▸ Exercise objective: Leaving out all pictures, return exactly the lines from the one that contains "This screenshot has" through the end of the data below.

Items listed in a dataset
══════

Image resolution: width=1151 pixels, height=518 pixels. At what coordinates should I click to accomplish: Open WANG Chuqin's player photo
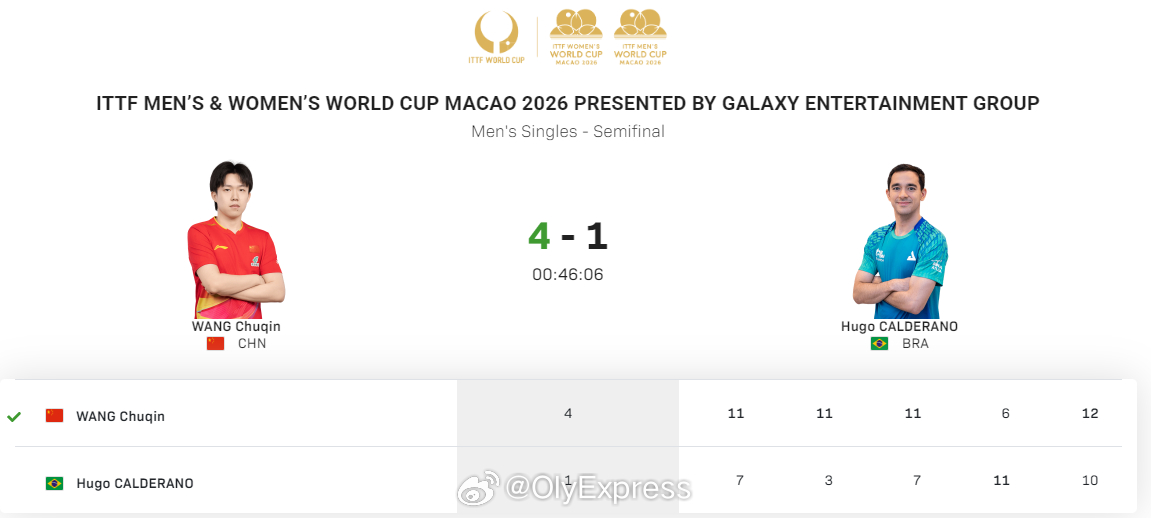click(x=236, y=240)
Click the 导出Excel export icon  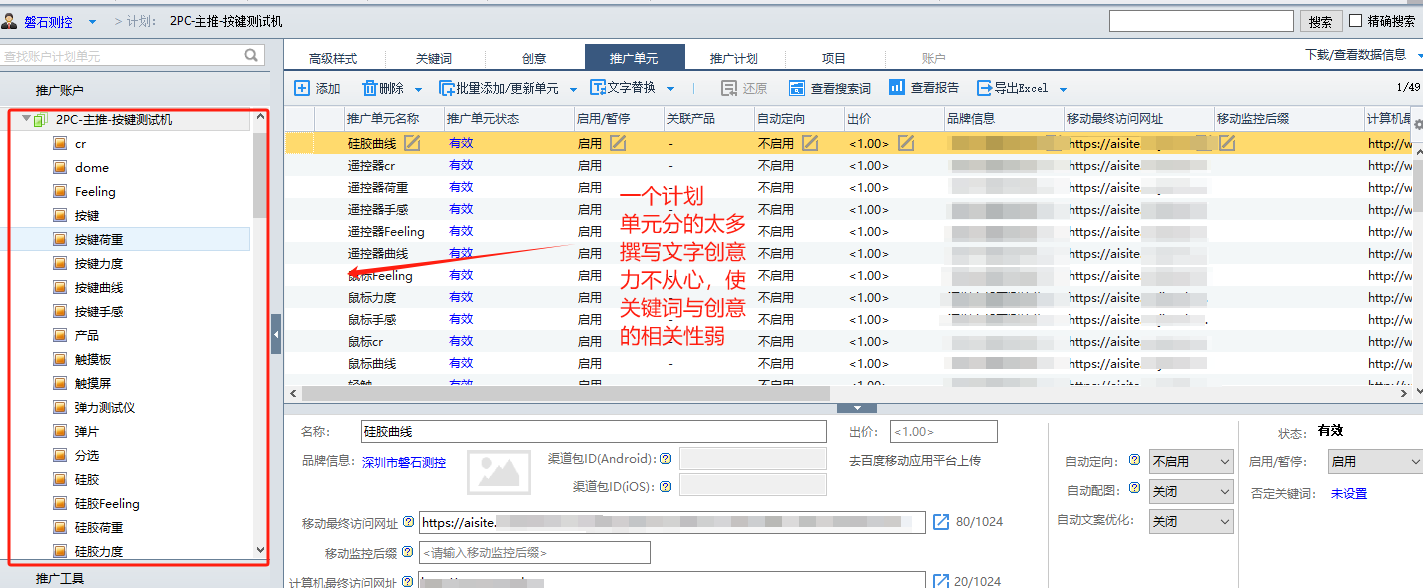[984, 88]
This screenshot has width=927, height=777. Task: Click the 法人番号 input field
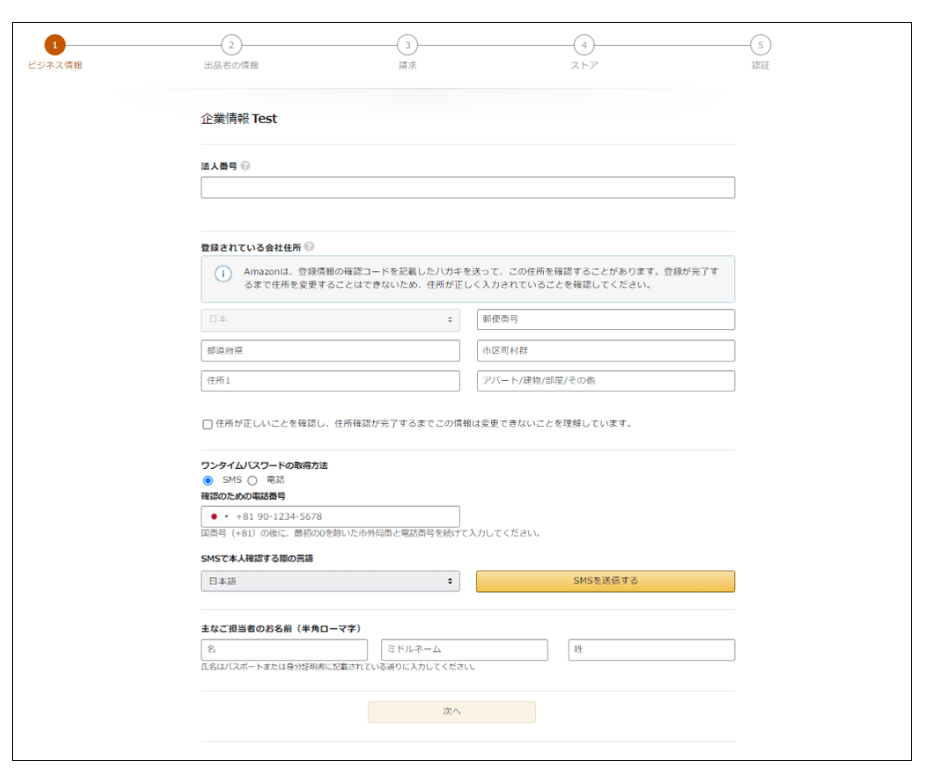[x=467, y=188]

══════

▸ Written answer:
This screenshot has width=927, height=777. Task: Click the 法人番号 input field
[x=467, y=188]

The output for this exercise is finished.